Dell Extends Hybrid Cloud Management Platform to Azure
Also adds support for inter-cloud spec built to make cloud migration easier
July 20, 2015
Looking to grow its role as a linchpin around hybrid cloud services that revolve around the data center, Dell today added support for Windows Azure Pack and enhanced support for Microsoft Azure to its cloud management software.
While most clouds today are managed in a semi-autonomous fashion, it’s clear that IT operations teams are starting toward unifying the management of hybrid cloud computing environments, George Hadjiyanis, director of sales and marketing for Dell Cloud Manager, said.
“A year or two ago that might not have been the case,” he said. “Now the cloud is central to IT operations.”
The software is designed to provide IT organizations with a single pane of glass for access to specific cloud applications and to cloud management tools, such as tracking usage and spending, while giving developers self-service provisioning capabilities.
Deployed on a virtual appliance, the cloud management software provides integration with Chef and Puppet, the provisioning tools popular with DevOps professionals, along with an ability to auto-scale and auto-heal applications based on user-defined policies.
Based on technology Dell gained when it acquired Enstratius in 2013, version 11 of the Dell Cloud Manager also adds support for the Topology and Orchestration Specification for Cloud Applications (TOSCA). TOSCA provides a common description of application and infrastructure cloud services, the relationships between parts of the service, and the operational behavior of those services.
Adding support for TOSCA is critical for Dell. Launched in the early part of 2014, TOSCA is an open standard designed to make it possible to more easily switch between cloud service providers.
Without TOSCA, the amount of demand for a tool that unifies the management of those clouds would be severely limited.
Dell Cloud Manager already supports Amazon Web Services, Google Compute Engine, Joyent, ScaleMatrix, CloudStack, OpenStack, vSphere, Virtustream. According to Hadjiyanis, support for Digital Ocean is coming in the very near future.
Dell’s cloud management software, available as both a freemium service and as commercial software, can be deployed on-premise or as a hosted service managed by Dell. There is also a Software-as-a-Service edition for managing public clouds.

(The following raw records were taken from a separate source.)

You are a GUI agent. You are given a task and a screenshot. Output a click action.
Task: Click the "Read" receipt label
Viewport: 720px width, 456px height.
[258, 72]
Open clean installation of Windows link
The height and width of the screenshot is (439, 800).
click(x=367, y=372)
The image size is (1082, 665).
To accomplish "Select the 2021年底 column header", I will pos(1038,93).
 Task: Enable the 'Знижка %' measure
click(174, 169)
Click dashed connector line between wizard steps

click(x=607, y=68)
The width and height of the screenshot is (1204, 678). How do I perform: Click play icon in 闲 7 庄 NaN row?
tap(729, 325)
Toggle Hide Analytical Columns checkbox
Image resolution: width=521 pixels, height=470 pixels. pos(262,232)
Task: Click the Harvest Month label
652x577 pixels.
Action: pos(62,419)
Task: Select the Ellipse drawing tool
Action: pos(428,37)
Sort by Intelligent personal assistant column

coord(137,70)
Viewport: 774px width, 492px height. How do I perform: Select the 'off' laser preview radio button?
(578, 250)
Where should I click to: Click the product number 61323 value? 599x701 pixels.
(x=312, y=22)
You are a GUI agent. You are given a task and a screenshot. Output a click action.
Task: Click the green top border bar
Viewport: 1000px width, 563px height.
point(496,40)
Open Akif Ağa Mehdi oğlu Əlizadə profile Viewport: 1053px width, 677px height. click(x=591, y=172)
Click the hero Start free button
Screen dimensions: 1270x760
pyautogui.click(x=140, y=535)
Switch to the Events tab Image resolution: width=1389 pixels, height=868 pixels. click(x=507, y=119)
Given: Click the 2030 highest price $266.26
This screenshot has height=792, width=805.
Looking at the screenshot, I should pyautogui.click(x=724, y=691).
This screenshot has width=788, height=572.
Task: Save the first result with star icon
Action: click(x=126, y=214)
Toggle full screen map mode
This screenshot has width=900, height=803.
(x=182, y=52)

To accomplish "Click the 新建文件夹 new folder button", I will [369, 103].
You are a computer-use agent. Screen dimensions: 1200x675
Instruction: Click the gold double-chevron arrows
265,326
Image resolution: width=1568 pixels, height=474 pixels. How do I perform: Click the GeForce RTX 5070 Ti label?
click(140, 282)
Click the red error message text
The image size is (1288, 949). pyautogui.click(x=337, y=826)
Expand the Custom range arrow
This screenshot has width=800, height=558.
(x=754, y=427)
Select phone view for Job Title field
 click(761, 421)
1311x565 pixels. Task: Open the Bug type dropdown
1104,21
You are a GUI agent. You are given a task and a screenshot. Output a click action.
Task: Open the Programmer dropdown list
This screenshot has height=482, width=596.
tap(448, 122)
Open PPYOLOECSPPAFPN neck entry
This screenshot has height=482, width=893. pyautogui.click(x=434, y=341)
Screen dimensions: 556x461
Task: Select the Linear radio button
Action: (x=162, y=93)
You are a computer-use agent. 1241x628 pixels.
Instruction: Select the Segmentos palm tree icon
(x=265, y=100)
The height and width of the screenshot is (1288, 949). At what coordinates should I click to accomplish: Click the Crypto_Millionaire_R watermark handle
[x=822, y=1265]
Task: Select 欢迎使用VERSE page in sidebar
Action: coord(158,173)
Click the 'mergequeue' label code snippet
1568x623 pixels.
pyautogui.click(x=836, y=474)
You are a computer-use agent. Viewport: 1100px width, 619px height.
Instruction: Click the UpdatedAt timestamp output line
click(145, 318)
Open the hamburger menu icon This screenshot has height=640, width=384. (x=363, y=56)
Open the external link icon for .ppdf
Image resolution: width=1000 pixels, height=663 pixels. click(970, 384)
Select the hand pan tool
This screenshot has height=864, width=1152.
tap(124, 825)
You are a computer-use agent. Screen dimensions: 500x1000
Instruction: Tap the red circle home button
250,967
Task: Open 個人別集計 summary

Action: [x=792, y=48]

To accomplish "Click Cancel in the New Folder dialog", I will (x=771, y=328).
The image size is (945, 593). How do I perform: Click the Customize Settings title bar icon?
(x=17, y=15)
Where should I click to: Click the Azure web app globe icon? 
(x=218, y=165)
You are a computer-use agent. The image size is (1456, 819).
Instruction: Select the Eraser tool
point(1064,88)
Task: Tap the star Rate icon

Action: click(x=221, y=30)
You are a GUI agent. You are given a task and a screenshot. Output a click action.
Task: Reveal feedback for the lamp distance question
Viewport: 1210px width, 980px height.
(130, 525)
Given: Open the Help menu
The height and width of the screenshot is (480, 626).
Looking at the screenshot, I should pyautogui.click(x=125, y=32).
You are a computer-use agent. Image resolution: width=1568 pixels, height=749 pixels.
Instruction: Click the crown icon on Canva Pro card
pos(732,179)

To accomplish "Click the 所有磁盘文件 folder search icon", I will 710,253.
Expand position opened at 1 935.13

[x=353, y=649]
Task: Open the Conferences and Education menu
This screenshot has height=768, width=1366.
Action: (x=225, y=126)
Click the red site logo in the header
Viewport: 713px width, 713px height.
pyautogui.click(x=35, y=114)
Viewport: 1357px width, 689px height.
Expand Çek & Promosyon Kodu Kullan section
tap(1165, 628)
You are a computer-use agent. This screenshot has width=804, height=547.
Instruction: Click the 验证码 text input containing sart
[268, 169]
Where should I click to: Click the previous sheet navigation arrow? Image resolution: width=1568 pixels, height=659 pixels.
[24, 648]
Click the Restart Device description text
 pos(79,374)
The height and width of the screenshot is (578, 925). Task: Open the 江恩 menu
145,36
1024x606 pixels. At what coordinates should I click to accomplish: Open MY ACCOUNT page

Hadjiyanis said one of the things that distinguishes Dell Cloud Manager is that as a platform for hybrid cloud management it integrates directly with Microsoft Active Directory, which is widely used on-premise to manage access to existing applications. Without that capability, internal IT organizations are going to be reluctant to embrace a hybrid cloud management platform that doesn’t serve to extend their existing workflow and application provisioning processes.